I would say my favorite moment so far in my writing journey was completing my first novel. There was a satisfying moment where I sat back, took a deep breath, and sighed.
I had done it. I had written a complete novel.
That feeling was immediately followed by an overwhelming wave of doubt. Had I written a novel? Or was I just hyping myself up? Did my writing actually suck? Was this even worth it?
I hate to say it, but this is almost completely inevitable when you finish your first novel. Writing a book is a marathon, not a sprint. When you finish it, you look back and wonder if what you wrote is worth it. Unfortunately, it’s usually only you at the finish line looking back at your work.
This feeling stayed with me for about a week after I completed my novel. I refused to even look at my book for a few days because I was worried I would hate my own work. There were times where I sat in bed staring at the ceiling, wondering if all of this work had been for nothing.
Was I even a writer? Or was I just fooling myself?
This single question ate at me for a while. Suddenly, I didn’t even want to write a poem, let alone work on my other project. It really ate away at my creativity. It took me a while to realize it, but this was a classic case of imposter syndrome. My book wasn’t published yet (obviously), so I felt like it was wrong to consider myself a writer.
However, this was untrue.
I don’t remember where I first saw the quote, but it went something like this:
“Publishing a book doesn’t suddenly make you a writer. You are a writer the second you start your first chapter.”
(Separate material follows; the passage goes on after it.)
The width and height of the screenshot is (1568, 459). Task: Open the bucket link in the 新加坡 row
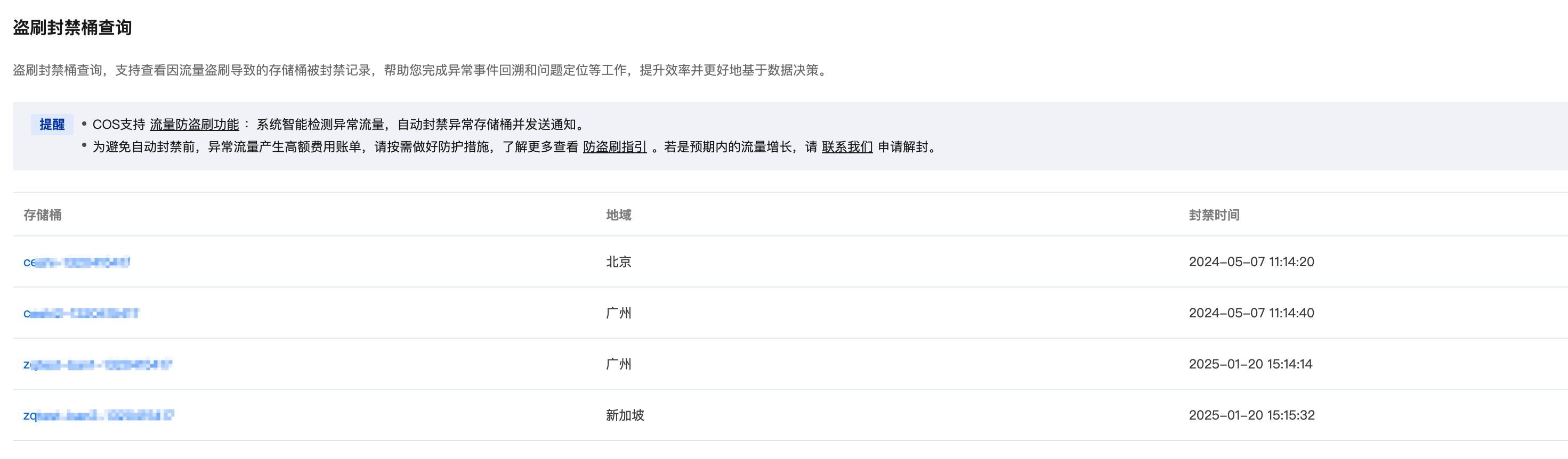[x=98, y=415]
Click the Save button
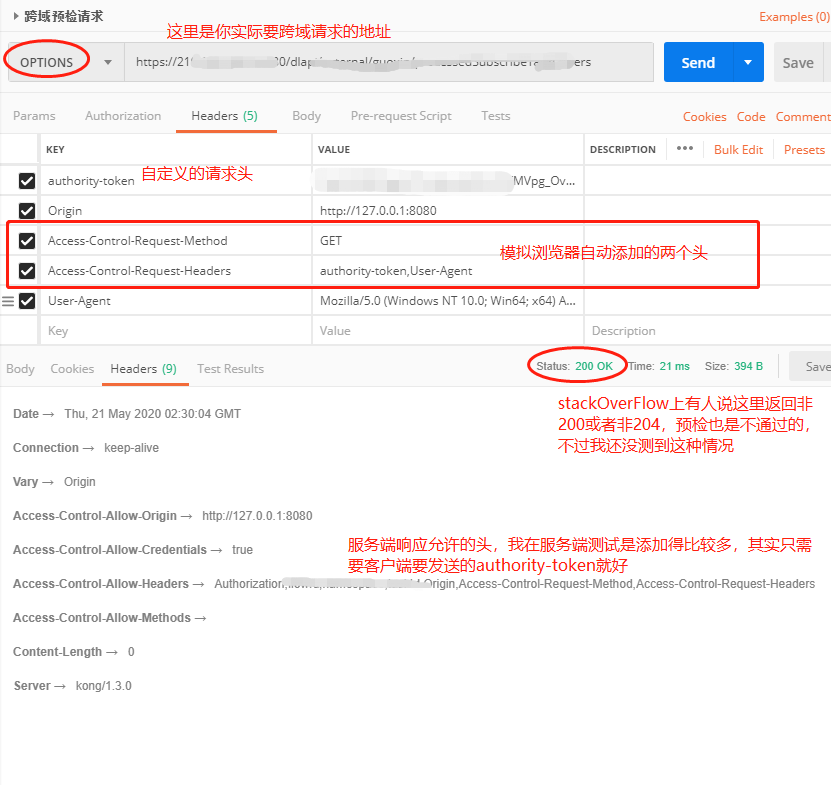Screen dimensions: 831x785 tap(799, 62)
I had this quote written on a sticky note underneath my monitor for a while after finishing my novel, and it helped me get through editing and sending out my first few queries. Eventually, I gathered up enough courage to reread what I had written.
To my surprise, I still loved my book and the story I had created. The more I read, the more confident I became in my own ability.
I finally felt like I really was a writer.
Now, I keep this quote close to my heart. Just because the results haven’t arrived yet doesn’t make me or you any less of a writer. Sitting down and going through the process of creating a written work is worthy of being celebrated. So celebrate the small wins in your writing.
Whether you have finished ten 100k-word epics or are just starting your first novella, you are a writer. Be proud of that, and enjoy the process.